- ABOUT THIS EXERCISE -
Line count for "profile": give how many lines in the data below contain it, with no other words.

GIVEN ENTRIES: Begin

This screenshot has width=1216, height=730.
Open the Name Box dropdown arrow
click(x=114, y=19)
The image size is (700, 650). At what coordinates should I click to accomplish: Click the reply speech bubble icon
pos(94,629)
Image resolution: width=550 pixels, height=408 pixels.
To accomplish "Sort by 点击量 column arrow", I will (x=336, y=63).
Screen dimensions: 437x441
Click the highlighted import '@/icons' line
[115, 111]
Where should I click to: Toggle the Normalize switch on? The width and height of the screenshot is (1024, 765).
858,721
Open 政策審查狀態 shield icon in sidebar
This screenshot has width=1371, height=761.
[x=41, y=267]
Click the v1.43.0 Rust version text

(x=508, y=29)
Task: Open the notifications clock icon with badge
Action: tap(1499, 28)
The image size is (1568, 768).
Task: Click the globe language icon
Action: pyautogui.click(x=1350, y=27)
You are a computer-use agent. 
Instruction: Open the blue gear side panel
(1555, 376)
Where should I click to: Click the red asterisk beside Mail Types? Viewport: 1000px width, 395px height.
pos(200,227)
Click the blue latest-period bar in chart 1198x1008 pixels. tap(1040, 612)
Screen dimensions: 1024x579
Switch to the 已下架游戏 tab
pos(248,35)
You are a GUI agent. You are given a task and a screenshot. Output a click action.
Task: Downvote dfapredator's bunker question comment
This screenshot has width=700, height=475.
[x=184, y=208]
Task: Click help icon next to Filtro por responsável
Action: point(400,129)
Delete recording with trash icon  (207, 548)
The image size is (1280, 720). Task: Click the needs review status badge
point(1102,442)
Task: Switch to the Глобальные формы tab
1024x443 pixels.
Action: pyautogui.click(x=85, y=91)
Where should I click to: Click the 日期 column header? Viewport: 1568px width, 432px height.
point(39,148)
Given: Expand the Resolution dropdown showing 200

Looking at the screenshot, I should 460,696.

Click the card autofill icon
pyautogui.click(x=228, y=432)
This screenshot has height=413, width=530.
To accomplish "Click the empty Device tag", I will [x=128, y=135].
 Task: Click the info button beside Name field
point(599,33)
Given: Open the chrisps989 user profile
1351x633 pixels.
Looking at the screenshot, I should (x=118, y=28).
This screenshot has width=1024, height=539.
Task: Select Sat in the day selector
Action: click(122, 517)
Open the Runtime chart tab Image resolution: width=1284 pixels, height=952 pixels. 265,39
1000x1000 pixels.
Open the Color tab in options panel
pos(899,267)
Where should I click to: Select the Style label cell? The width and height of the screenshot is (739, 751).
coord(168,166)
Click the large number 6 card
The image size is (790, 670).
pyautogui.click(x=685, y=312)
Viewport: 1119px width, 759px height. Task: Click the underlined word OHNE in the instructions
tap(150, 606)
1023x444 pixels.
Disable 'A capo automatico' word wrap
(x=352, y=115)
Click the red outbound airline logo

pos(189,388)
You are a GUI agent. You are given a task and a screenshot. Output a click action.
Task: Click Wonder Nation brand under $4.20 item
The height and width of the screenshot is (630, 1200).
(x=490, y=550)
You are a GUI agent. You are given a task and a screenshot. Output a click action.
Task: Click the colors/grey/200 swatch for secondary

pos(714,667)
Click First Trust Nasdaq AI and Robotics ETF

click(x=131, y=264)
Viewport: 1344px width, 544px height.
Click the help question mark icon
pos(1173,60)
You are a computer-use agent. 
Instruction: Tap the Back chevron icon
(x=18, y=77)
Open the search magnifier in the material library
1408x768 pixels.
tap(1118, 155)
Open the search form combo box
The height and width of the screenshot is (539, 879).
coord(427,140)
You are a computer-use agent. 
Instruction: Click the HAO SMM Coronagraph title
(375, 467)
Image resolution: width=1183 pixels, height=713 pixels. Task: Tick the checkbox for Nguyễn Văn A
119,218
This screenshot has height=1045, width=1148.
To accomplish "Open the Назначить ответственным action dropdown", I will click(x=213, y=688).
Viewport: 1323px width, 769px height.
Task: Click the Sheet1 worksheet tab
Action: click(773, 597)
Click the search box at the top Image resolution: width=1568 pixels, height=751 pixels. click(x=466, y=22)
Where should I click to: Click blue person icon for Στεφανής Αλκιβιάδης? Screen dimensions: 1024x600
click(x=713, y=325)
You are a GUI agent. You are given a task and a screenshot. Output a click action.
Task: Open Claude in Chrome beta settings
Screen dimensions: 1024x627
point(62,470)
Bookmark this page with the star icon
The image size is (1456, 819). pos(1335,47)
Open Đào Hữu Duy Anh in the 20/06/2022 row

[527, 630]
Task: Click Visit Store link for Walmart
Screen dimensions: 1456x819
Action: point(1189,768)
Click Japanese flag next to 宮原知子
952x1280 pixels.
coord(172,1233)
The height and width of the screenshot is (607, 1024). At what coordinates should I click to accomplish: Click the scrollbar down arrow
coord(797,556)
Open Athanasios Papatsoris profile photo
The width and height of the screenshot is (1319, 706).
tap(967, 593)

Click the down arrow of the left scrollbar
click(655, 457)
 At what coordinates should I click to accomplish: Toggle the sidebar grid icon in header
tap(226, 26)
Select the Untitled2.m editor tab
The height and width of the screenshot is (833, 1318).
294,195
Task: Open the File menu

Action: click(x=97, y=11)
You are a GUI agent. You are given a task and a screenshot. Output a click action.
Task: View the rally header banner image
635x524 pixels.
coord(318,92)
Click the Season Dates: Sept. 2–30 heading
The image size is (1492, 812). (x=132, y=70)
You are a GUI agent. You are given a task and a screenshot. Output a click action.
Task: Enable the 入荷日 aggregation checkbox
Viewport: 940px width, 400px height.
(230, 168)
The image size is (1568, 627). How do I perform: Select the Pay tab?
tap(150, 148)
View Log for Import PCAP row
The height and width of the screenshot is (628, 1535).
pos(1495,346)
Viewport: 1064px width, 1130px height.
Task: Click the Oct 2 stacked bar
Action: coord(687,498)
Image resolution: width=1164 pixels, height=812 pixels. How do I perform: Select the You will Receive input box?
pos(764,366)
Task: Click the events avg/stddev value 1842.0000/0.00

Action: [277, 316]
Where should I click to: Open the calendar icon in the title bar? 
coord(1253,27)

GIVEN ENTRIES: End

- REPLY -
2